WooCommerce Thumbnails Size

Ideally, you want to make these values as small as possible without sacrificing usability.

For example, if your theme only displays 200px wide images on the catalog page, you might want to make the Thumbnail width equal to 200px instead of the default of 300px.

4. Use JPEG Images (Most of the Time)

When it comes to online images, there are several different formats that you can use, with the most common options being PNG, JPEG, or GIF.

Typically, you’ll want to use JPEG for product images, as JPEGs are great for images with lots of colors and also are usually smaller than PNG files and easier to compress. That’s why Amazon, Walmart, and most other big eCommerce stores use JPEG as the format for their product images.

The one caveat is transparency – JPEGs don’t support it. So if you need transparency for your product images, then you might want to use PNG instead.

5. Keep Image Backgrounds Simple

It can be tempting to get creative with your product images…but there’s a reason almost every single store uses a plain white background (again, this is how big stores like Amazon and Walmart do it).

Not only does it clearly showcase your product, but it also helps keep your product images’ file sizes down by limiting the amount of information in a picture.

Basically, fewer colors means a smaller file size, and a simple white background is a way to achieve that without compromising on image clarity.

6. Use a CDN for Faster Global Delivery

By default, all of your store’s images load from your WordPress site’s server.

That’s fine if all of your visitors live near your server…but that’s probably not the case, especially if your store ships internationally.

See, physical proximity still affects how quickly content loads. So the further people are located from your server, the slower your content loads.

To fix this issue, you can use something called a content delivery network (CDN). With a CDN, you can load static files – like your images – from a network of global servers.

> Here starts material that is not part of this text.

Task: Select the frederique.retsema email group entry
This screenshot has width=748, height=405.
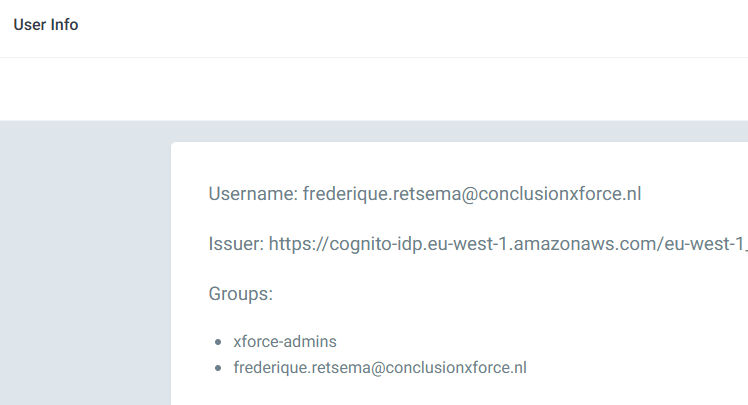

That way, visitors can load files from the server that’s nearest to them, and thereby speed up image download times even more.

For a free CDN, you can consider Cloudflare. Or, there are lots of paid CDN services like Stackpath, KeyCDN, Amazon CloudFront, and others. Learn about the difference between Cloudflare and something like CloudFront.

No matter which CDN service you use, WP Rocket can help you integrate the service into your site, with a dedicated CDN feature and a built-in Cloudflare integration.

Optimize Your WooCommerce Product Images Today

High-quality product images are a must for your WooCommerce store, but you also want to make sure you avoid slowing down your store’s load times with unoptimized images.

To still offer high-quality images that load fast, you should:

  • Use a compression plugin or tool to shrink the file size of your images.
  • Resize image dimensions.
  • Set optimized WooCommerce thumbnail sizes.
  • Use the JPEG image format (unless you need transparency).
  • Keep your product image backgrounds simple.
  • Consider a content delivery network to speed up global image load times.

Overall, the right WordPress caching plugin for WooCommerce will also help you boost your site’s performance right away!

Read our full guide on how to speed up a slow WooCommerce site, optimize your product images today and enjoy a faster loading WooCommerce store!

Comments (2)

Excellent information and not easy to find on Internet!

Sometimes you might do these things but your site may still be very heavy and load slow. Anyways very good information for beginners.